YOUR GOAL: How many of the lines below contain the string "dimensions"? Reply with the number alone.

Rows from a dataset:

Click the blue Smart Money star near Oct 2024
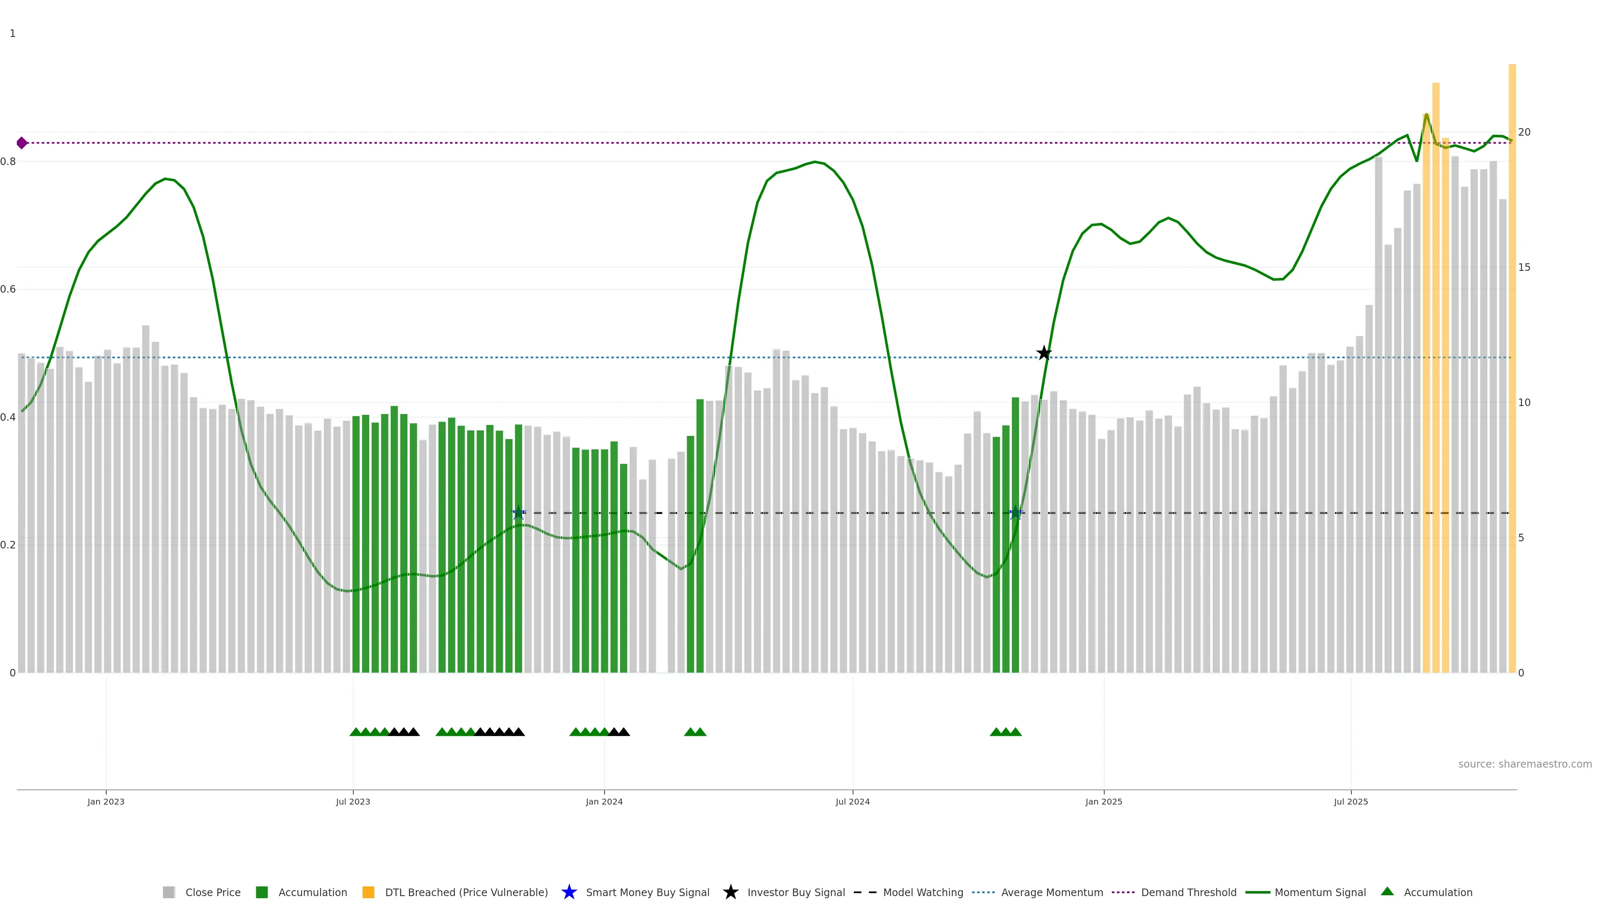click(1016, 513)
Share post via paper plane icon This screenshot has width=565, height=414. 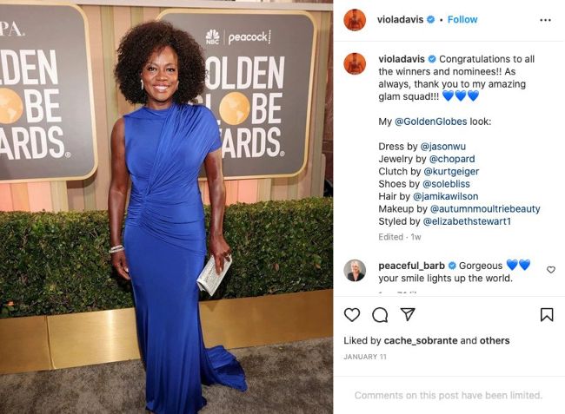click(408, 314)
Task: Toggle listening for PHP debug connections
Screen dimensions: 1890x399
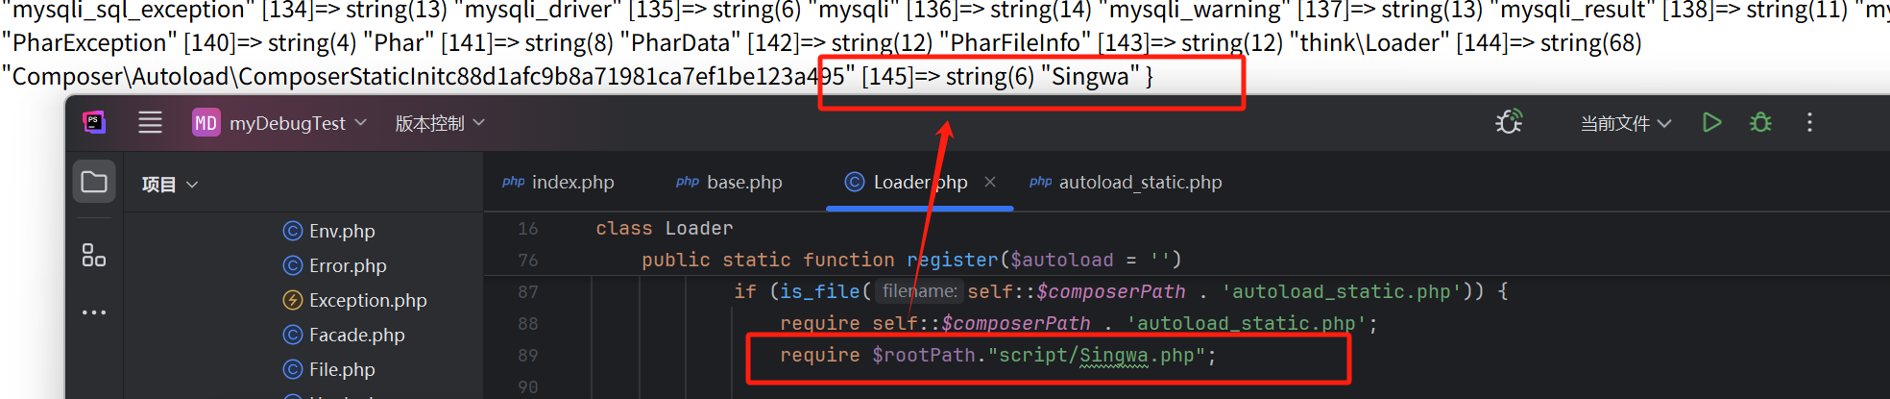Action: click(x=1509, y=122)
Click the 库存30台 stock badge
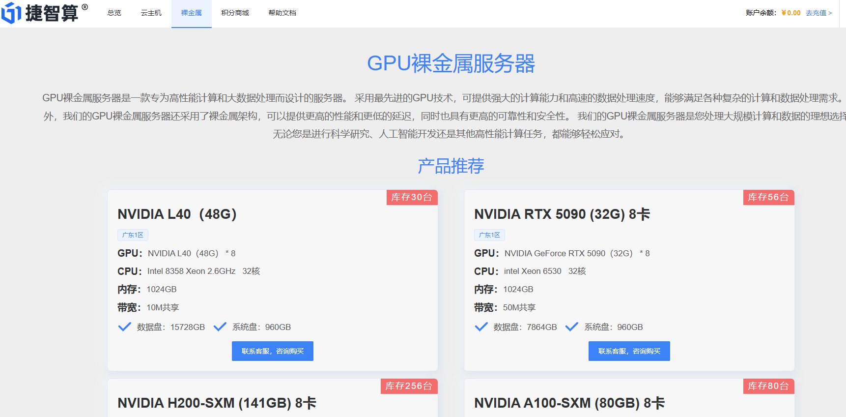Image resolution: width=846 pixels, height=417 pixels. pos(412,197)
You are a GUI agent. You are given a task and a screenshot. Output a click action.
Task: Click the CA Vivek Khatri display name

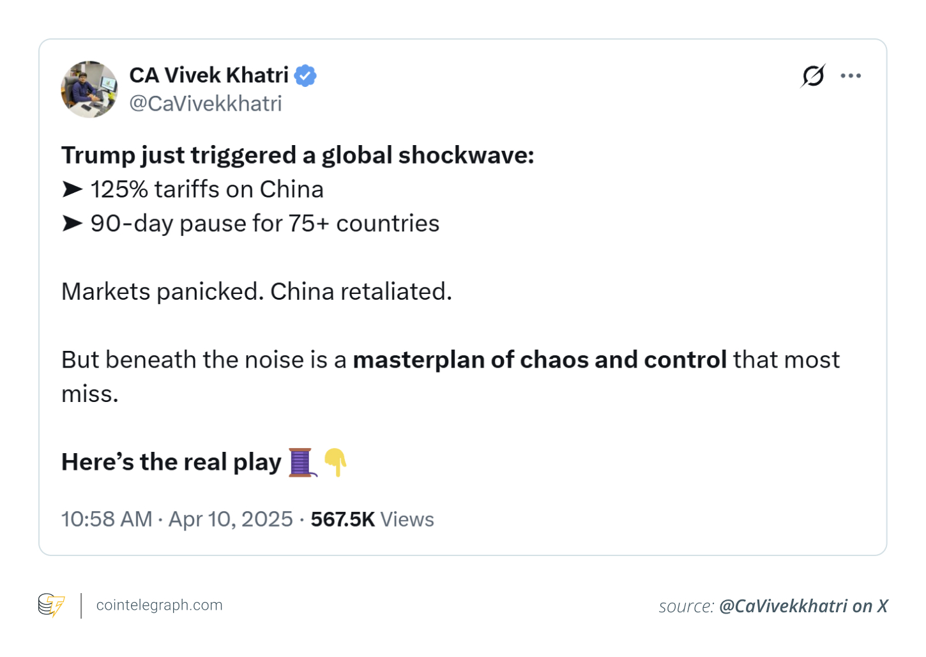209,75
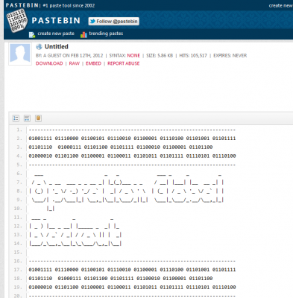Open the trending pastes menu item
This screenshot has height=298, width=293.
[106, 34]
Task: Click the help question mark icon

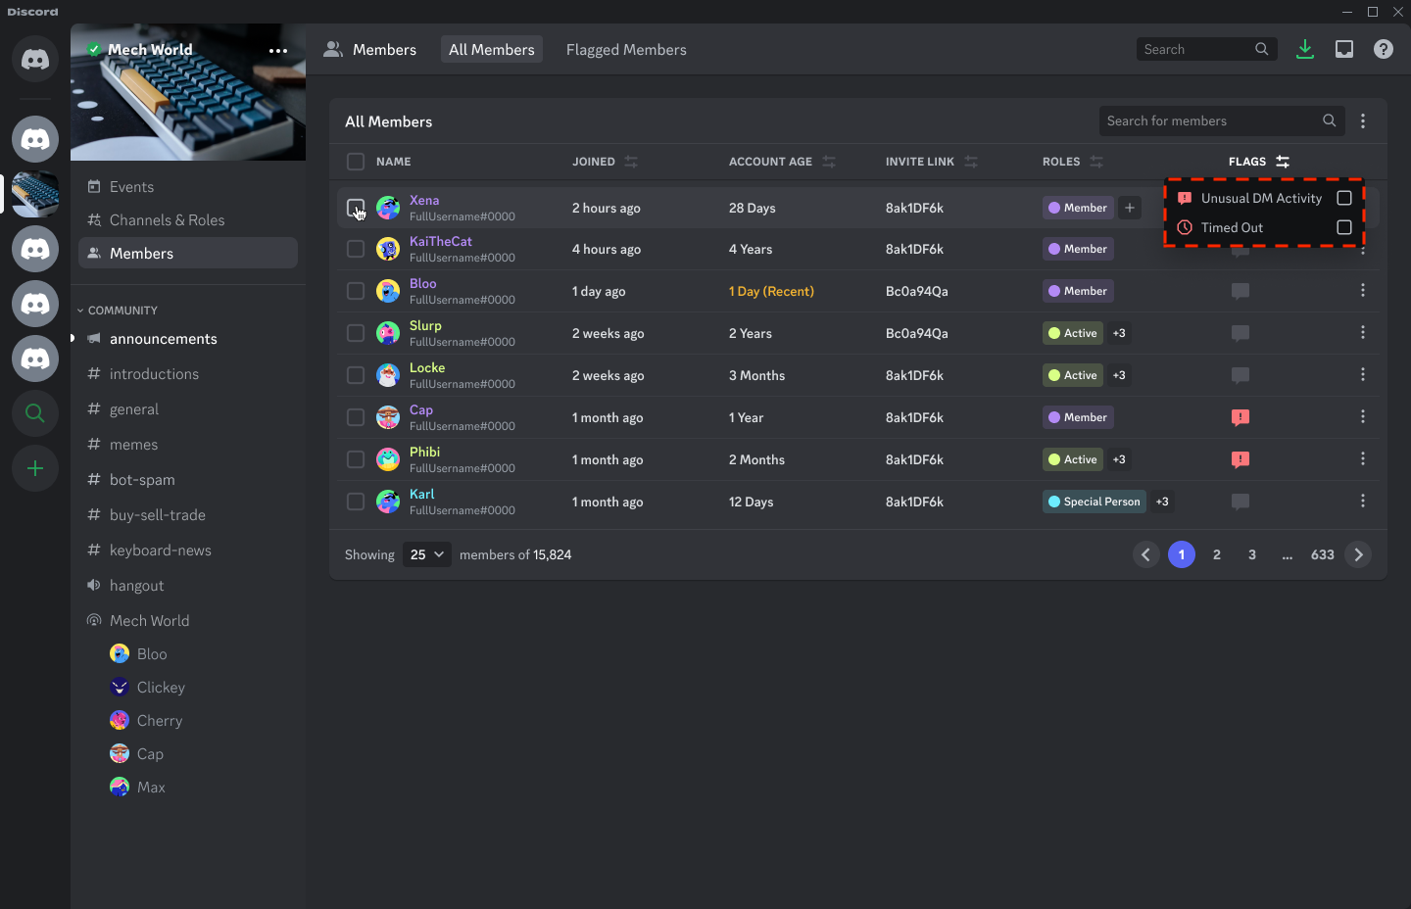Action: pyautogui.click(x=1384, y=48)
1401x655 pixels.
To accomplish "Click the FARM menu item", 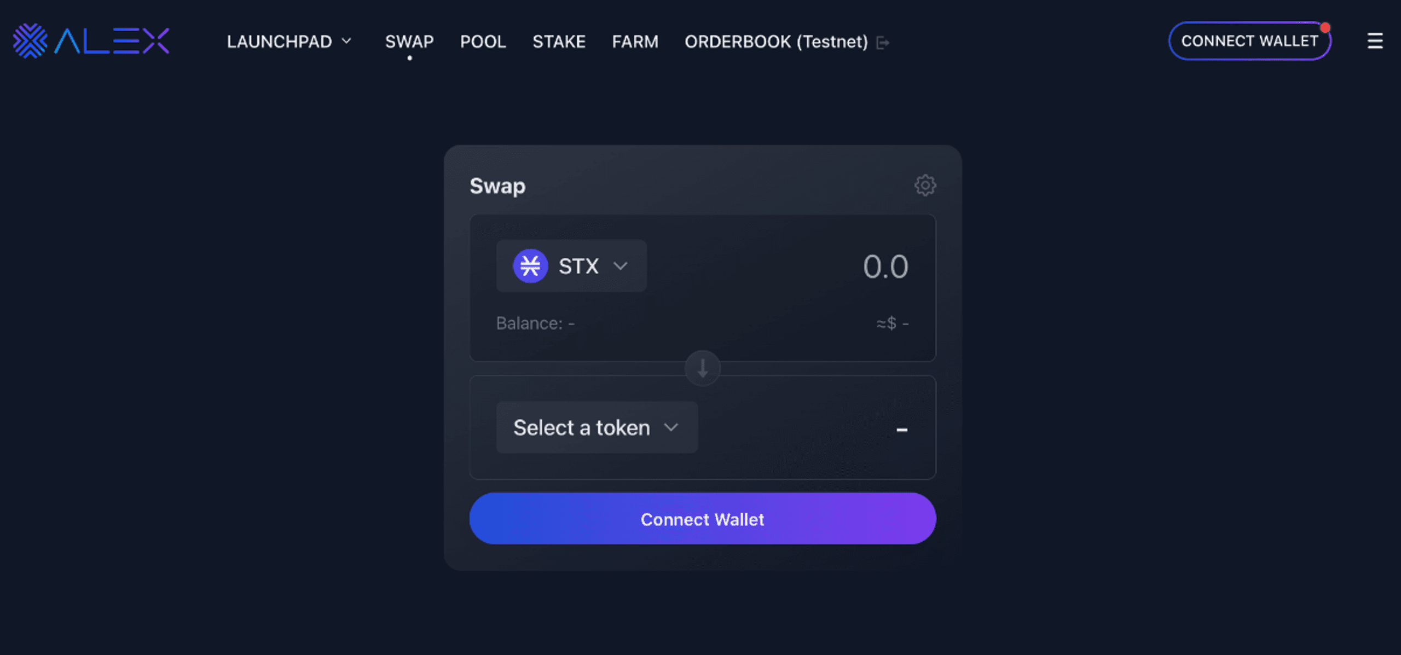I will pyautogui.click(x=635, y=41).
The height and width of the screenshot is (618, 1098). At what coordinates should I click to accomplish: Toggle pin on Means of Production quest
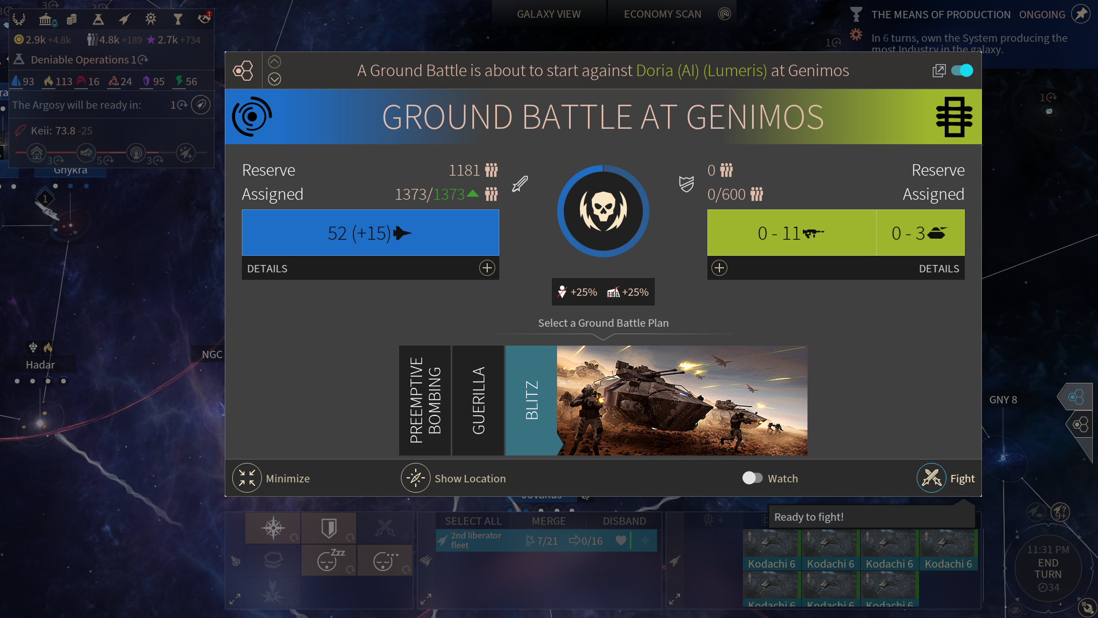coord(1080,14)
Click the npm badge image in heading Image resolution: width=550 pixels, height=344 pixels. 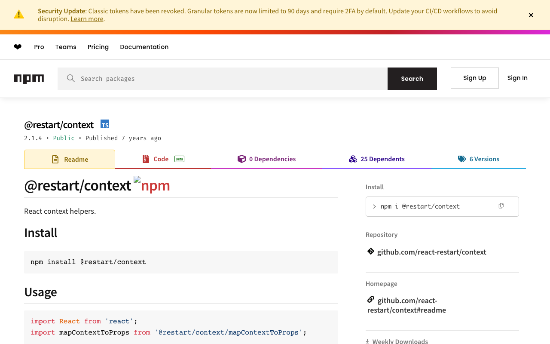point(152,185)
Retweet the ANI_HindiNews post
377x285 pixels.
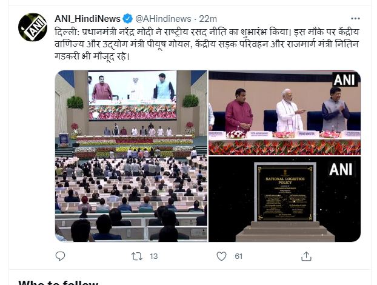point(137,257)
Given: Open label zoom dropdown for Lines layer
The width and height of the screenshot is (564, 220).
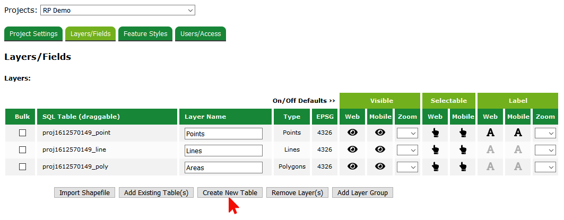Looking at the screenshot, I should click(x=545, y=150).
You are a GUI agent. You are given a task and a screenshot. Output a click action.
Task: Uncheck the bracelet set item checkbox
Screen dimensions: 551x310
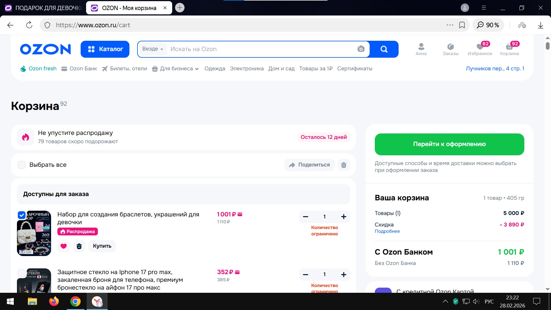pyautogui.click(x=22, y=215)
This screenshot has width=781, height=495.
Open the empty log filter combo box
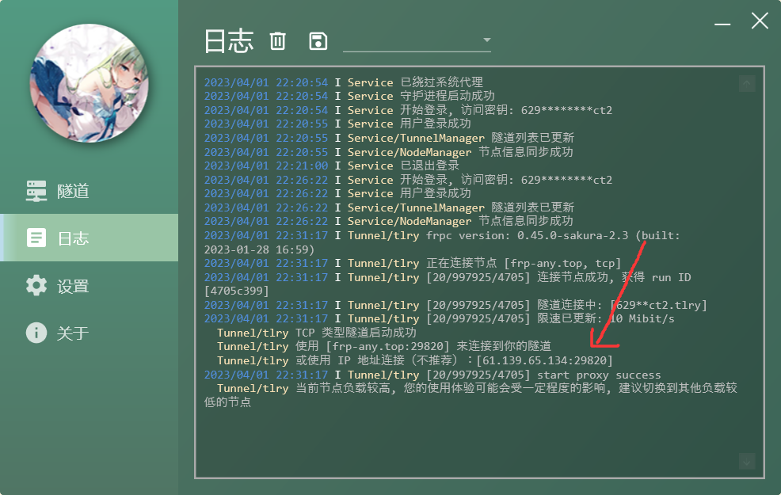[x=410, y=41]
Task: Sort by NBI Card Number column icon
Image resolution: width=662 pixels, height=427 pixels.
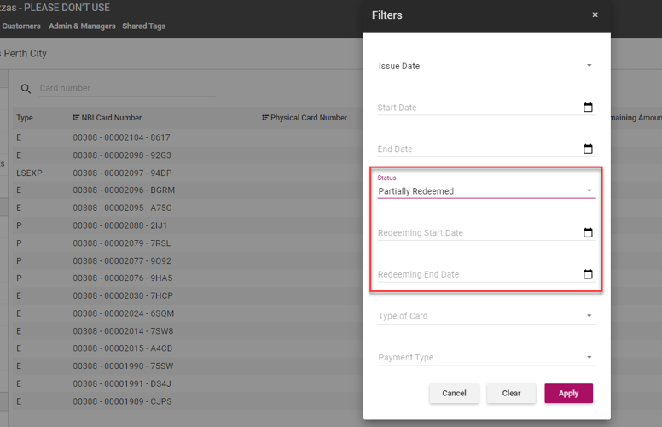Action: (x=76, y=118)
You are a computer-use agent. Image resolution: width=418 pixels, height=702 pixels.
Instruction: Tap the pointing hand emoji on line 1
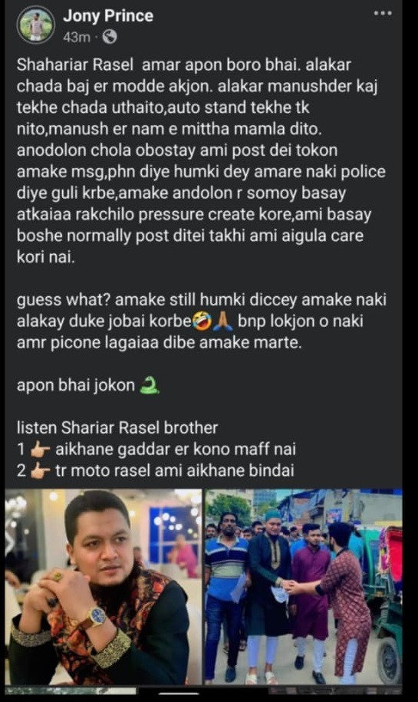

SOLUTION FOR THIS PROBLEM: 2